WORK REQUIRED: Repeat each entry exactly.

STUDY MATERIAL:
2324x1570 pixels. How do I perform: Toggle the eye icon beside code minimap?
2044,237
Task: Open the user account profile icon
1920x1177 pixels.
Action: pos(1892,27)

EXERCISE ANSWER:
2324x1570 pixels. How do I perform: Toggle the eye icon beside code minimap?
2044,237
Task: Open the user account profile icon
1920x1177 pixels.
Action: pos(1892,27)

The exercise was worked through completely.